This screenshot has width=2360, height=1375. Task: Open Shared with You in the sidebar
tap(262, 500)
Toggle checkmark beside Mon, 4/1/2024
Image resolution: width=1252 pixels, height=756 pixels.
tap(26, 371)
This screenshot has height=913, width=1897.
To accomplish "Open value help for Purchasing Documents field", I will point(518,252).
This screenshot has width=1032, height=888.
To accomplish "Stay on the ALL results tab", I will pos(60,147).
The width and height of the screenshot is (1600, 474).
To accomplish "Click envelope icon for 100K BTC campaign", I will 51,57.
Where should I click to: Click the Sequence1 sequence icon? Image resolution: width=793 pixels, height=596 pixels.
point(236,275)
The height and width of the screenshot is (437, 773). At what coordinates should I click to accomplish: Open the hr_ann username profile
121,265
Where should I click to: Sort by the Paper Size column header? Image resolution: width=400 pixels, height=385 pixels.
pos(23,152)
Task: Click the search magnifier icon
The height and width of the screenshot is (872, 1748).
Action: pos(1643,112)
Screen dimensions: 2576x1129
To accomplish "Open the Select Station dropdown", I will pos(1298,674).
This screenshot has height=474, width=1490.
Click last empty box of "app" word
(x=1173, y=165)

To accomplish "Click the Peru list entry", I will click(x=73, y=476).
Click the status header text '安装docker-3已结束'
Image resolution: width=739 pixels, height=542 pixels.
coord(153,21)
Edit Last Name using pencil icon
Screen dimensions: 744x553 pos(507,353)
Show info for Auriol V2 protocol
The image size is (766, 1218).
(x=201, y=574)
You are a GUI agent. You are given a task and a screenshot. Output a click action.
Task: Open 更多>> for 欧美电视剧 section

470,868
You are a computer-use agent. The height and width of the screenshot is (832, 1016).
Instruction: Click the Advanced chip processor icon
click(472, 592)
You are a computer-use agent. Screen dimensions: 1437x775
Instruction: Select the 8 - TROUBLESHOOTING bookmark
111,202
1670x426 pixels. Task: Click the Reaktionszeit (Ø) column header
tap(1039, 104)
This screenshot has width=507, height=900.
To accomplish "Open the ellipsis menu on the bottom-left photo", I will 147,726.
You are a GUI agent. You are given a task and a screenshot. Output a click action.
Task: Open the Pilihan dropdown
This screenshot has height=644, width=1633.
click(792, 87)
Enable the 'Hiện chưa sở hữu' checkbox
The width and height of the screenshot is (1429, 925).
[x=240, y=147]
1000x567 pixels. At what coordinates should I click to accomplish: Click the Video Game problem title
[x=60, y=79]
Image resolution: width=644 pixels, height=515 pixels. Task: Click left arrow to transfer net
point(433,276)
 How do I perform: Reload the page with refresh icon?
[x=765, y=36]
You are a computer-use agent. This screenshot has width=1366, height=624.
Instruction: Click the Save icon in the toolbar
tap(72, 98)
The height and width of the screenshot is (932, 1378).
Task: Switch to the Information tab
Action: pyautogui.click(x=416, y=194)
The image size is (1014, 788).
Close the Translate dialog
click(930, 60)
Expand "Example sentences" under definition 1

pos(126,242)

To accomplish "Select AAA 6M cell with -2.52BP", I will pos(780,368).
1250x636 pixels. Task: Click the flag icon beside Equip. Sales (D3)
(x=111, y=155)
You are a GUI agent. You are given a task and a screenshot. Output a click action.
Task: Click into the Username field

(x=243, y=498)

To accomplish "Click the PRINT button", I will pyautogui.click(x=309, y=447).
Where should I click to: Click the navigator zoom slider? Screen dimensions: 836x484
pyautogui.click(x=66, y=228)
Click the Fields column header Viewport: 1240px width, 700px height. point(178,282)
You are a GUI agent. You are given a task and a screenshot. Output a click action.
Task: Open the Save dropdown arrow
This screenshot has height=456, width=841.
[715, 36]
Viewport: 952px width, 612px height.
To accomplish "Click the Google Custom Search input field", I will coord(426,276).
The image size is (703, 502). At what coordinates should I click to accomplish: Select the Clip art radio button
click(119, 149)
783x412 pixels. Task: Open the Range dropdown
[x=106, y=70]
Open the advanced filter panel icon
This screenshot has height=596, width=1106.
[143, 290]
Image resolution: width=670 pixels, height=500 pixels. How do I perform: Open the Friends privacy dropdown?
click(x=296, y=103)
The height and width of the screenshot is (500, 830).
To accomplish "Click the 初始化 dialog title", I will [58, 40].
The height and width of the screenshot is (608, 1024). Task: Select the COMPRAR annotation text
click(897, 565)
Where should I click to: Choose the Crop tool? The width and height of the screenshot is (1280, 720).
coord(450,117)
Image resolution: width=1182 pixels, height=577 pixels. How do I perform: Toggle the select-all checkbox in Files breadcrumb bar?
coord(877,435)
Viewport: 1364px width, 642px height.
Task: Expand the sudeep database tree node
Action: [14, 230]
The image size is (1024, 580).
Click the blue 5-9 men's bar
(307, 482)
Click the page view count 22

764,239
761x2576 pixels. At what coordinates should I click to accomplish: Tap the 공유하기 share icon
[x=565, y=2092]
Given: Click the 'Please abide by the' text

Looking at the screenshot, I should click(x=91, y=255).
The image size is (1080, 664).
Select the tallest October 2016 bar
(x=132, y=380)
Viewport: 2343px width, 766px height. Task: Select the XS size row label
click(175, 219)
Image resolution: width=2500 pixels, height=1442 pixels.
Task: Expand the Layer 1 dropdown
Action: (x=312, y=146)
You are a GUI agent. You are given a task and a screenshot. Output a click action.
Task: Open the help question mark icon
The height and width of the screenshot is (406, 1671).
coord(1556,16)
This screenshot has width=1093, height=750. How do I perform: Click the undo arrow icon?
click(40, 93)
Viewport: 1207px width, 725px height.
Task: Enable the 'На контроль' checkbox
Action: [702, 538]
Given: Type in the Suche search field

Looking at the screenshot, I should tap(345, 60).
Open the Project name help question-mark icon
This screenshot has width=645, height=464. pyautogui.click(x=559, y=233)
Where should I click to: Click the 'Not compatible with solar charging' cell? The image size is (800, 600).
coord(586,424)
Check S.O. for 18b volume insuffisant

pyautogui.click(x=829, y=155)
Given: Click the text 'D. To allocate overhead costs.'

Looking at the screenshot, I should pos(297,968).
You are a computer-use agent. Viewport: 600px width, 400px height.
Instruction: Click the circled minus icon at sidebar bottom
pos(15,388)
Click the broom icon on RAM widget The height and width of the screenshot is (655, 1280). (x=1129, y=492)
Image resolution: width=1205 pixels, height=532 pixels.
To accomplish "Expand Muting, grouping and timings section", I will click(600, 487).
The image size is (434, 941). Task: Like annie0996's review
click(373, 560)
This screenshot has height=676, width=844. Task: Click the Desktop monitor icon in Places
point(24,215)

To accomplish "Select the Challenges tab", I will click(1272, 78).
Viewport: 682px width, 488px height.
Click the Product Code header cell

* What the task requires: Write an exact transcription of every entry above.

* Answer space:
This screenshot has width=2360, height=1375. Task: Open Shared with You in the sidebar
tap(262, 500)
Toggle checkmark beside Mon, 4/1/2024
Image resolution: width=1252 pixels, height=756 pixels.
tap(26, 371)
This screenshot has height=913, width=1897.
To accomplish "Open value help for Purchasing Documents field", I will point(518,252).
This screenshot has width=1032, height=888.
To accomplish "Stay on the ALL results tab", I will pos(60,147).
The width and height of the screenshot is (1600, 474).
To accomplish "Click envelope icon for 100K BTC campaign", I will 51,57.
Where should I click to: Click the Sequence1 sequence icon? Image resolution: width=793 pixels, height=596 pixels.
point(236,275)
The height and width of the screenshot is (437, 773). At what coordinates should I click to accomplish: Open the hr_ann username profile
121,265
Where should I click to: Sort by the Paper Size column header? Image resolution: width=400 pixels, height=385 pixels.
pos(23,152)
Task: Click the search magnifier icon
The height and width of the screenshot is (872, 1748).
Action: pos(1643,112)
Screen dimensions: 2576x1129
To accomplish "Open the Select Station dropdown", I will pos(1298,674).
This screenshot has height=474, width=1490.
Click last empty box of "app" word
(x=1173, y=165)

To accomplish "Click the Peru list entry", I will click(x=73, y=476).
Click the status header text '安装docker-3已结束'
Image resolution: width=739 pixels, height=542 pixels.
coord(153,21)
Edit Last Name using pencil icon
Screen dimensions: 744x553 pos(507,353)
Show info for Auriol V2 protocol
The image size is (766, 1218).
(x=201, y=574)
You are a GUI agent. You are given a task and a screenshot. Output a click action.
Task: Open 更多>> for 欧美电视剧 section

470,868
You are a computer-use agent. The height and width of the screenshot is (832, 1016).
Instruction: Click the Advanced chip processor icon
click(472, 592)
You are a computer-use agent. Screen dimensions: 1437x775
Instruction: Select the 8 - TROUBLESHOOTING bookmark
111,202
1670x426 pixels. Task: Click the Reaktionszeit (Ø) column header
tap(1039, 104)
This screenshot has width=507, height=900.
To accomplish "Open the ellipsis menu on the bottom-left photo", I will 147,726.
You are a GUI agent. You are given a task and a screenshot. Output a click action.
Task: Open the Pilihan dropdown
This screenshot has height=644, width=1633.
click(792, 87)
Enable the 'Hiện chưa sở hữu' checkbox
The width and height of the screenshot is (1429, 925).
[x=240, y=147]
1000x567 pixels. At what coordinates should I click to accomplish: Click the Video Game problem title
[x=60, y=79]
Image resolution: width=644 pixels, height=515 pixels. Task: Click left arrow to transfer net
point(433,276)
 How do I perform: Reload the page with refresh icon?
[x=765, y=36]
You are a computer-use agent. This screenshot has width=1366, height=624.
Instruction: Click the Save icon in the toolbar
tap(72, 98)
The height and width of the screenshot is (932, 1378).
Task: Switch to the Information tab
Action: pyautogui.click(x=416, y=194)
The image size is (1014, 788).
Close the Translate dialog
click(930, 60)
Expand "Example sentences" under definition 1

pos(126,242)

To accomplish "Select AAA 6M cell with -2.52BP", I will pos(780,368).
1250x636 pixels. Task: Click the flag icon beside Equip. Sales (D3)
(x=111, y=155)
You are a GUI agent. You are given a task and a screenshot. Output a click action.
Task: Click into the Username field

(x=243, y=498)

To accomplish "Click the PRINT button", I will pyautogui.click(x=309, y=447).
Where should I click to: Click the navigator zoom slider? Screen dimensions: 836x484
pyautogui.click(x=66, y=228)
Click the Fields column header Viewport: 1240px width, 700px height. point(178,282)
You are a GUI agent. You are given a task and a screenshot. Output a click action.
Task: Open the Save dropdown arrow
This screenshot has height=456, width=841.
[715, 36]
Viewport: 952px width, 612px height.
To accomplish "Click the Google Custom Search input field", I will coord(426,276).
The image size is (703, 502). At what coordinates should I click to accomplish: Select the Clip art radio button
click(119, 149)
783x412 pixels. Task: Open the Range dropdown
[x=106, y=70]
Open the advanced filter panel icon
This screenshot has height=596, width=1106.
[143, 290]
Image resolution: width=670 pixels, height=500 pixels. How do I perform: Open the Friends privacy dropdown?
click(x=296, y=103)
The height and width of the screenshot is (500, 830).
To accomplish "Click the 初始化 dialog title", I will [58, 40].
The height and width of the screenshot is (608, 1024). Task: Select the COMPRAR annotation text
click(897, 565)
Where should I click to: Choose the Crop tool? The width and height of the screenshot is (1280, 720).
coord(450,117)
Image resolution: width=1182 pixels, height=577 pixels. How do I perform: Toggle the select-all checkbox in Files breadcrumb bar?
coord(877,435)
Viewport: 1364px width, 642px height.
Task: Expand the sudeep database tree node
Action: [14, 230]
The image size is (1024, 580).
Click the blue 5-9 men's bar
(307, 482)
Click the page view count 22

764,239
761x2576 pixels. At what coordinates should I click to accomplish: Tap the 공유하기 share icon
[x=565, y=2092]
Given: Click the 'Please abide by the' text

Looking at the screenshot, I should click(x=91, y=255).
The image size is (1080, 664).
Select the tallest October 2016 bar
(x=132, y=380)
Viewport: 2343px width, 766px height. Task: Select the XS size row label
click(175, 219)
Image resolution: width=2500 pixels, height=1442 pixels.
Task: Expand the Layer 1 dropdown
Action: (x=312, y=146)
You are a GUI agent. You are given a task and a screenshot. Output a click action.
Task: Open the help question mark icon
The height and width of the screenshot is (406, 1671).
coord(1556,16)
This screenshot has width=1093, height=750. How do I perform: Click the undo arrow icon?
click(40, 93)
Viewport: 1207px width, 725px height.
Task: Enable the 'На контроль' checkbox
Action: [702, 538]
Given: Type in the Suche search field

Looking at the screenshot, I should tap(345, 60).
Open the Project name help question-mark icon
This screenshot has width=645, height=464. pyautogui.click(x=559, y=233)
Where should I click to: Click the 'Not compatible with solar charging' cell? The image size is (800, 600).
coord(586,424)
Check S.O. for 18b volume insuffisant

pyautogui.click(x=829, y=155)
Given: Click the text 'D. To allocate overhead costs.'

Looking at the screenshot, I should pos(297,968).
You are a computer-use agent. Viewport: 600px width, 400px height.
Instruction: Click the circled minus icon at sidebar bottom
pos(15,388)
Click the broom icon on RAM widget The height and width of the screenshot is (655, 1280). (x=1129, y=492)
Image resolution: width=1205 pixels, height=532 pixels.
To accomplish "Expand Muting, grouping and timings section", I will click(600, 487).
The image size is (434, 941). Task: Like annie0996's review
click(373, 560)
This screenshot has height=676, width=844. Task: Click the Desktop monitor icon in Places
point(24,215)

To accomplish "Select the Challenges tab", I will click(1272, 78).
Viewport: 682px width, 488px height.
Click the Product Code header cell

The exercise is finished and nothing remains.